His stomach muscles remain tight. He remembers now what this reminds him of. Forcing himself back to the conversation, he asks, ‘Oh. Does it?'

‘I can't tell. I knew the phone number off by heart though.' She tries to say it lightly.

‘That's something.'

‘Did you think about me over there?'

‘Not much.'

‘But some?'

‘A little. Jenny, is this all you rang me for?' Jim asks coldly.

‘Yep. That's it. Doesn't seem like a good idea now. I wish I had rung someone else instead.'

Jim knows that she is about to burst into tears. That knowledge, and many other things, makes him say, ‘I wish you had too.'

She hangs up. Jim scratches his chin as he thinks about the phone conversation and the memory that had come to him. In a tent one night by the light of a hurricane lamp, he listened to a classified operations soldier tell him and a few of his comrades that men expecting they are about to be tortured tighten their stomach muscles in such a pronounced way that before beginning any interrogation, torturers will amuse themselves by having the men take off their shirts. Jim was struck at the time by how the shadows climbing on the soldier's face made him look suddenly sinister, as did the delight he took in recounting the information.

Jenny once had a special place in his life. When he was someone else. She was his girlfriend. She left him because he had been conscripted into the army: being the girlfriend of a soldier was as uncool as you could possibly get. Jenny didn't want to be uncool. She dropped him. He put on his uniform with a broken heart. He eventually found out that he was not alone; many of the young men in his outfit had been dumped before they left Australia for Vietnam and some even after they arrived in that strange, dangerous, beautiful place. It was a cruel thing, being a soldier.

The truth is he forgot her pretty quickly over there and only thought seriously about her once, in Mai's room, when the afternoon sun ran
across a torn newspaper on the floor, highlighting a photograph of a girl whose hair ran down onto her shoulders like Jenny's did.

By the time the steak is in the vertical grill that he found at the back of a cupboard, overlooked by the cleaners, Jim's equilibrium has returned. He is surprised to learn that Jenny's voice is still in his head; surprised that, after the things he has seen, she can still have any effect on him at all.

He turns and sits down on a chair. His Saigon radio is sitting on the table.
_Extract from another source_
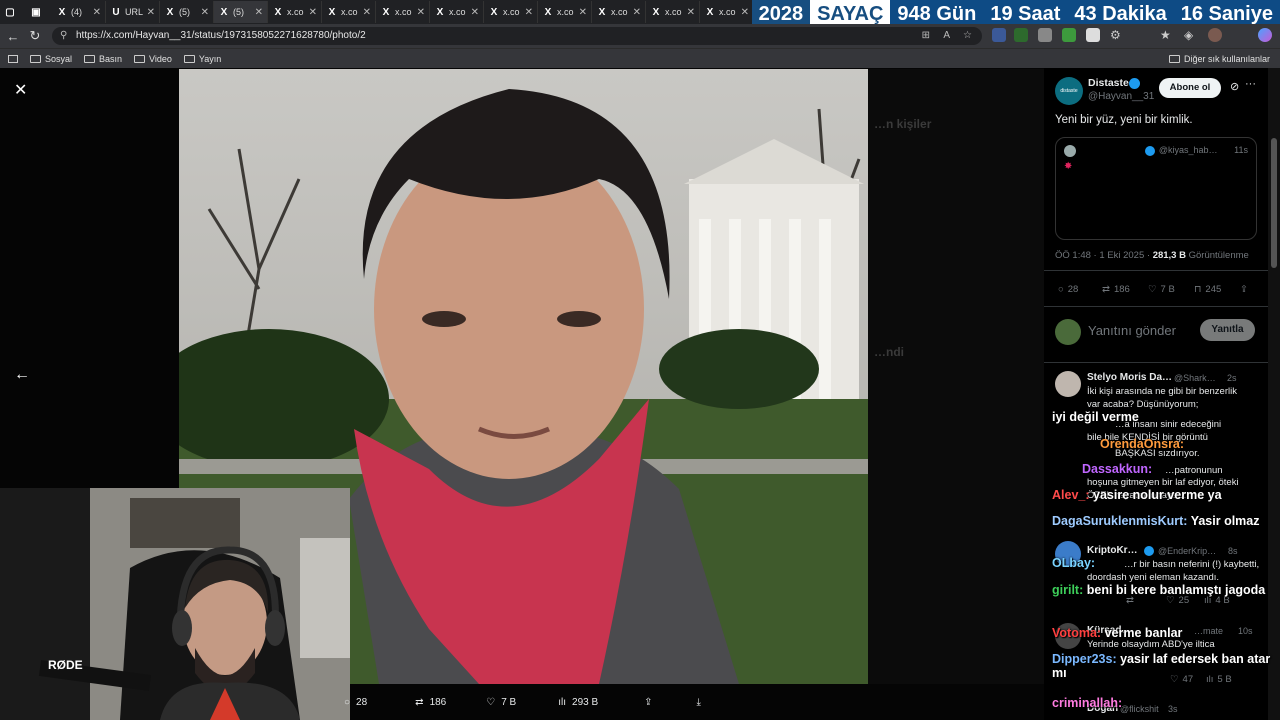  Describe the element at coordinates (13, 36) in the screenshot. I see `back-button: ←` at that location.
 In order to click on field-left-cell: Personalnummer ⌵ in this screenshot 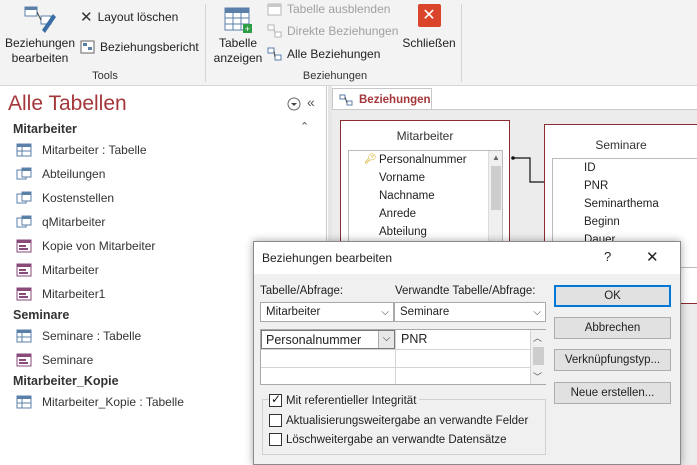, I will do `click(328, 340)`.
He turns it on, listens for a moment and then turns it off.

Advertisements are starting to hurt his head.

Just as he is finishing his meal there is a loud knock at the door. He walks down the hallway to open it.

Patrick is standing on the porch. ‘Welcome home, Jim. Here's a present. It's a book.'

Jim looks down at the wrapped gift in Patrick's hand. He invites Patrick in. The book is thrust into his hands as Patrick crosses the threshold.

‘The kitchen in the same place?'

‘Yes. Of course.' Jim looks across the road and sees Mary standing inside her screen door, watching. The veranda light is on. Jim can see the moths circling it. She waves. Jim waves back and looks up at the sky as he closes the front door. It is dark but he has known darker. It looks like rain. He is about to say this to Patrick but by the time they reach the kitchen it has begun to fall. For a few moments, the drops are small and gentle but then, as the noise on the corrugated-tin roof grows louder, the rain becomes a summer torrent. Enough to stop conversation. Patrick
and Jim sit contentedly together and watch the rain through the window. After about two minutes, Jim holds up the teapot and Patrick nods his head. They conduct their first over-the-kitchen-table conversation in silence. The rain thunders down for twenty-five minutes. It is so loud that neither of them would have heard the phone if it rang. When the rain stops it does so just as suddenly as it began. Jim's ears are distantly ringing in the sudden silence. Patrick puts both hands onto the table and hoists himself up. He is leaving.